US-Vizepräsident Mike Pence war bereit, Vertreter Nordkoreas zu treffen. Ein Gespräch während der Olympischen Winterspielen in Südkorea sei jedoch wegen Nordkorea nicht zustande gekommen, wie Pences Stabschef Nick Ayers bestätigte. Nordkorea habe den Termin kurzfristig abgesagt.

Die Washington Post berichtet über die Details. Demnach hätte sich Pence am Tag nach der Olympia-Eröffnungsfeier mit Kim Yo Jong treffen sollen, der jüngeren Schwester des nordkoreanischen Diktators Kim Jong Un. Auch der protokollarische Staatschef Kim Yong-Nam war als Teilnehmer vorgesehen. Südkoreanische Vertreter hätten der Begegnung nicht beigewohnt.

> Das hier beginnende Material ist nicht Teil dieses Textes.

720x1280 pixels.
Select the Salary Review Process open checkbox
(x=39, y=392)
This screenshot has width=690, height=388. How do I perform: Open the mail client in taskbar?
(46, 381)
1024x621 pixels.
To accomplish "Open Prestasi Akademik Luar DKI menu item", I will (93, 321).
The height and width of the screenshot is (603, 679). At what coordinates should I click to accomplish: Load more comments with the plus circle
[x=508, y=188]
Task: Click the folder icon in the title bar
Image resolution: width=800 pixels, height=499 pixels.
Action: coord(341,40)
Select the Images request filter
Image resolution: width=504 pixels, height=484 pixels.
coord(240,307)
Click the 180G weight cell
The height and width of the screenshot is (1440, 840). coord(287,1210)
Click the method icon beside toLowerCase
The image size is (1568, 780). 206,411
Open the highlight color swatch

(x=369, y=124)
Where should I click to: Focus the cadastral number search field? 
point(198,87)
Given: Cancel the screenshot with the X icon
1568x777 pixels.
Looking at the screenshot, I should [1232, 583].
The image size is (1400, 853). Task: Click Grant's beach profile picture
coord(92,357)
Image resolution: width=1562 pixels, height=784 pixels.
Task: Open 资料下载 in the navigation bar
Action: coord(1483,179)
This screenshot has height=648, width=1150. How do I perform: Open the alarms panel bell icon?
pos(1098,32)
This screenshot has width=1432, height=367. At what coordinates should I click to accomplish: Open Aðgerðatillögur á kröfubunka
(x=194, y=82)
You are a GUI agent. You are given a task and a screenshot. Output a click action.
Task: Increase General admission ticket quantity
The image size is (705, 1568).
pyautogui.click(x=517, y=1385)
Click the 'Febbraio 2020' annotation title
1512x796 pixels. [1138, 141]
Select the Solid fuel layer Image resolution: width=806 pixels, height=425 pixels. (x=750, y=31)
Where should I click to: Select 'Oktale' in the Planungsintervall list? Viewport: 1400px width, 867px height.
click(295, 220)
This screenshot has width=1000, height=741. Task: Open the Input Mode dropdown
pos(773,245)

Die Nordkoreaner sagten allerdings zwei Stunden vor dem Termin ab. Pence hatte wenige Tage zuvor erklärt, die USA bereiteten die "härtesten und aggressivsten Sanktionen" gegen Nordkorea vor und das "mörderische Regime" heftig kritisiert.

Zugleich hatte Kims Schwester den südkoreanischen Präsidenten Moon Jae-in zu Gesprächen eingeladen. Diese leichte Annäherung der Nachbarn stand im Kontrast zur Rhetorik Washingtons, die auf eine Isolierung Nordkoreas zielt.

Kein Verhandlungsangebot

Das Treffen sei kein Verhandlungsangebot gewesen, hieß es aus US-Regierungskreisen. Vielmehr sei Pences Auftrag gewesen, nochmals persönlich die harte amerikanische Haltung deutlich zu machen.

Wegen des international geächteten Raketen- und Atomprogramms Nordkoreas hatten sich die Spannungen zwischen der Führung in Pjöngjang und den USA im vergangenen Jahr immer weiter erhöht. Beide Seiten überzogen sich gegenseitig mit massiven Drohungen, darunter auch persönliche Beleidigungen zwischen Kim Jong Un und US-Präsident Donald Trump.